Swellsville, A Critical Guide for Consumer Deviants, Winter 1988


30 pages, xeroxed and binded by stable at spine.

So, there arose among the 'zines, the "think piece" zine. Not so much fanzines, although the writers were certainly fans of music but they were also fans of their own record collections, their incisive thoughts and so forth. Many of them should have been writing for the major rock publications but those guys were covering politics, fashion, trends, AIDS - anything but music and writing about music (outside of lionizing ageing rock stars or rewriting ad copy from major labels).

Jack Thompson was a Seattle-based writer who thought and thought some more and eventually started publishing Swellsville to capture all his thoughts. The think piece writers mostly wrote about their relationship to music, the ever-continuing debate of UK vs. American rock/disco/pop and, of course, their record collections. Fred Mills was perhaps the worst purveyor of that latter trait and he's in here somewhere writing about Sickidz, The Imperial Pompadours, etc.

Some of it is very good and almost all of it is very heartfelt. These weren't guys publishing zines to be the coolest non-conformist on the block. They were writers writing for nothing because they loved to write and see their words on paper.

Some of it was very funny (see Jack Thompson's review of a GG Allin album way below) and some of it was unintentionally funny - one guy tries to "save" Greg Sage and the Wipers from their association with "Pigfuck" music arguing instead that he is the voice of alienation and the "voice of hopelessness" and "if there's no room in the pigfuck inn for this sentimentality there's no room for Greg Sage."

Lots of fawning over long-gone and obscure 60's popsters (Heinz) and folkies (Ian and Sylvia) that I have as much chance of hearing today as I did back then (OK, maybe that's wrong as I'm sure there is some MP3 blog somewhere rehashing this and I could probably find it somewhere on the index or P2P black market). Jack's wife (Alle Thompson) reviews black rap music horribly and Jack's love of Camper Van Beethoveen is still incomprehensible. The round table on Jagger's Primitive Cool album is a waste of space.

Most of the best work is turned in by publisher Jack Thompson and Richie Unterberger.

Yep despite all my bad-mouthin', there's a lot to like about this, even now that most of the bands they write about are long gone. Richie Unterberger's piece on "The Politics of Office Music" is still real in most places (maybe I'll reprint it at a later date?) and Dave Beltane on the best drug-influenced artists is also worth reading and re-reading.

So, as I don't have time to scan everything in, I've reprinted Jack's seminal piece "Fear and Loathing in the 80's" or "The Butthole Surfers vs. The People."
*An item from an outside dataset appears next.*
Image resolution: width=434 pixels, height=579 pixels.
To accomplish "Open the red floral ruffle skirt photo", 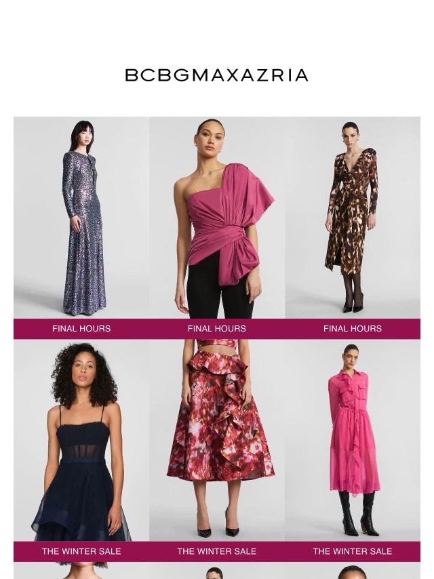I will [x=217, y=441].
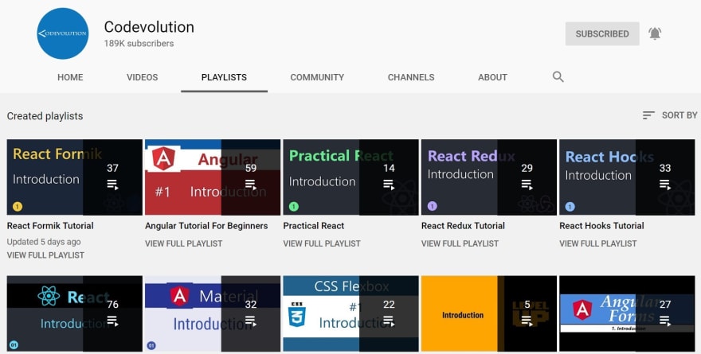The height and width of the screenshot is (354, 701).
Task: Select the HOME tab
Action: pyautogui.click(x=70, y=77)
As usual, click on the images and then you may have to click on them again to see it in full resolution or print it out for reading. There's no much visually of interest in Swellsville (besides the cover, I guess) as Thompson squashes as much text into the three columns as possible. A hell of alot of words for only $1.00 (about $1.75 adjusted for inflation).






Jack Thompson masters the joke as a record review here... funniest GG review ever.


Buy it? Well, I don't know what happened to Jack Thompson but Slippytown has back issues of Swellsville for sale.